[Stored items]

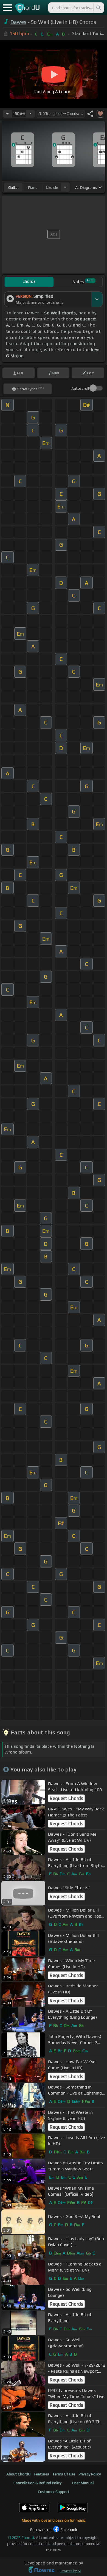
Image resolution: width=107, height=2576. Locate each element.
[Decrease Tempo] (7, 114)
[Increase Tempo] (30, 114)
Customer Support (53, 2491)
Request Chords (66, 1798)
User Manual (83, 2483)
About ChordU (18, 2474)
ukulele (52, 187)
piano (33, 187)
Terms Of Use (63, 2474)
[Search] (98, 7)
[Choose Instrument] (65, 187)
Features (41, 2474)
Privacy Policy (89, 2474)
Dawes (18, 22)
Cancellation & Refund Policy (37, 2483)
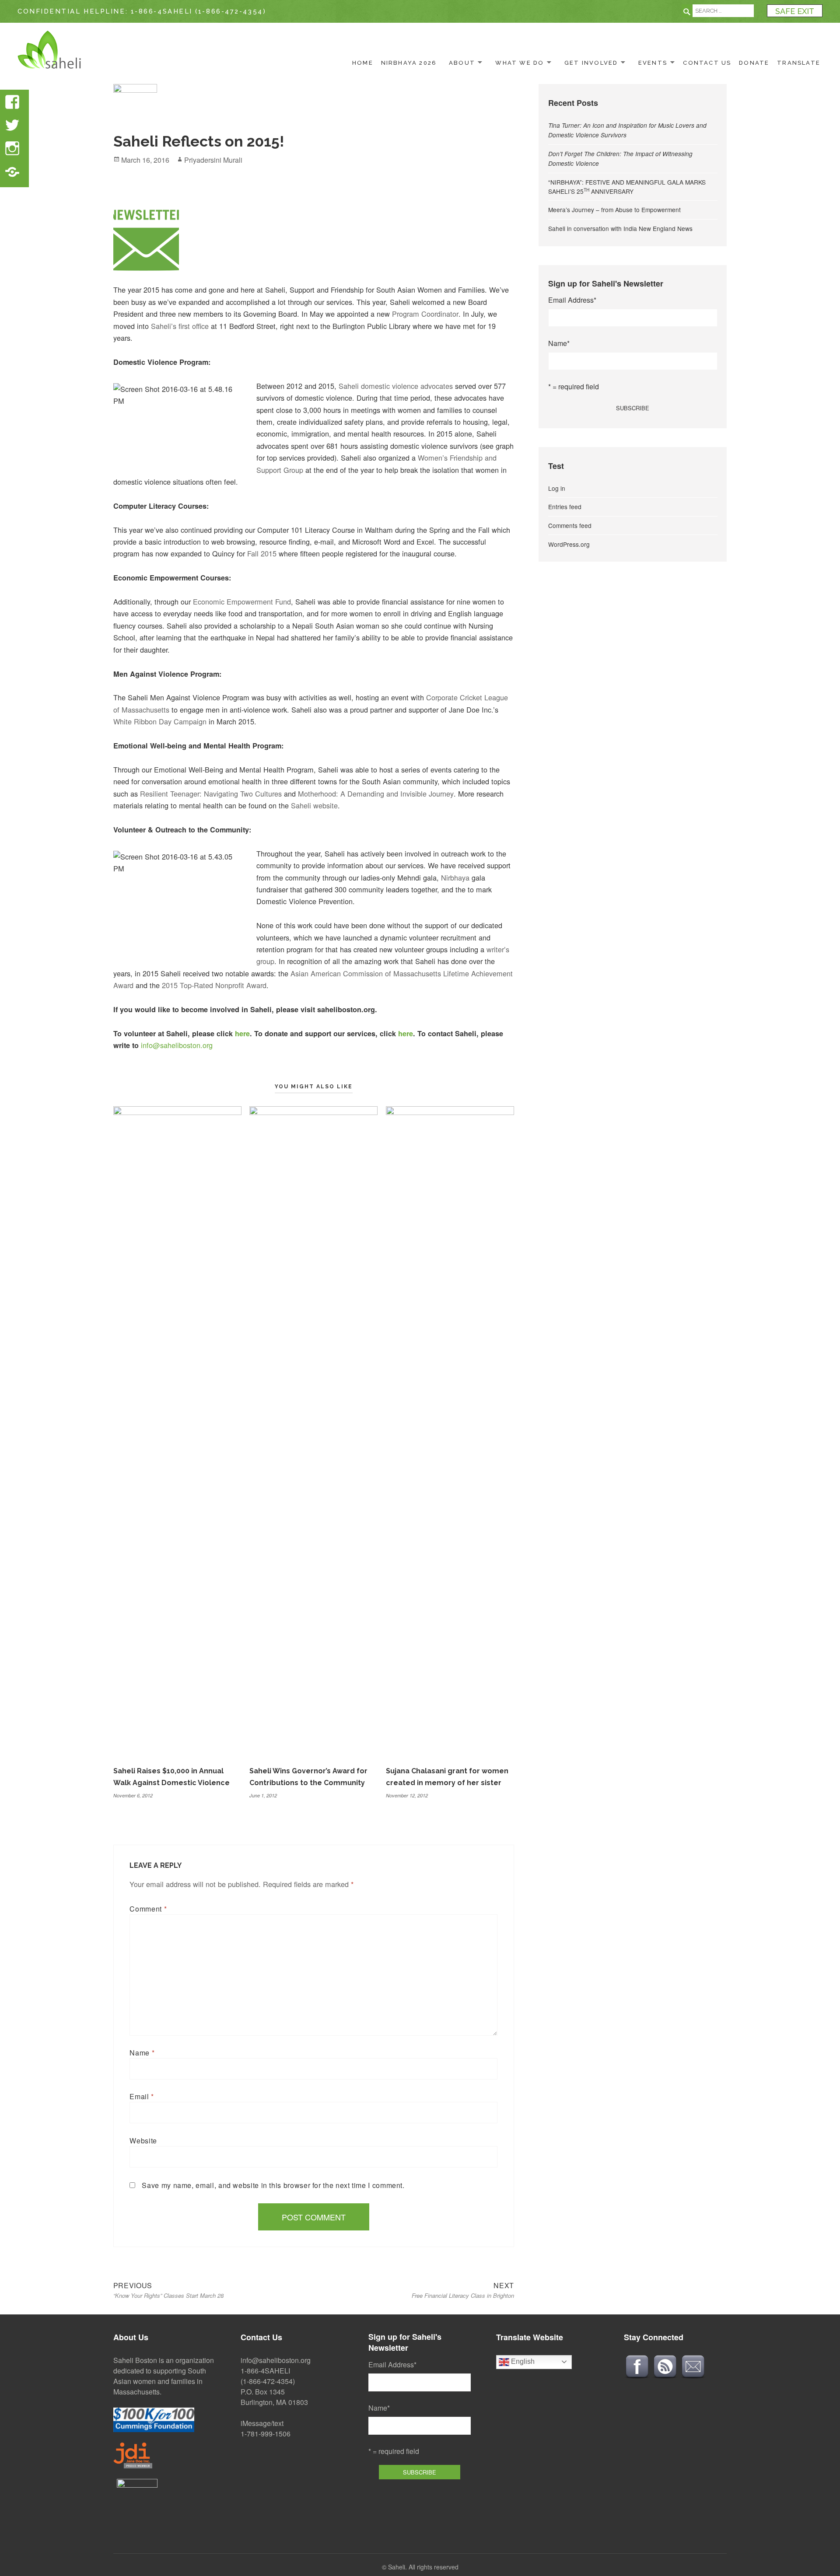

▶ **WORK REQUEST**: Return each line from the entries above that includes "Policy".

▶ **EXPECTED OUTPUT**:
Privacy Policy (89, 2474)
Cancellation & Refund Policy (37, 2483)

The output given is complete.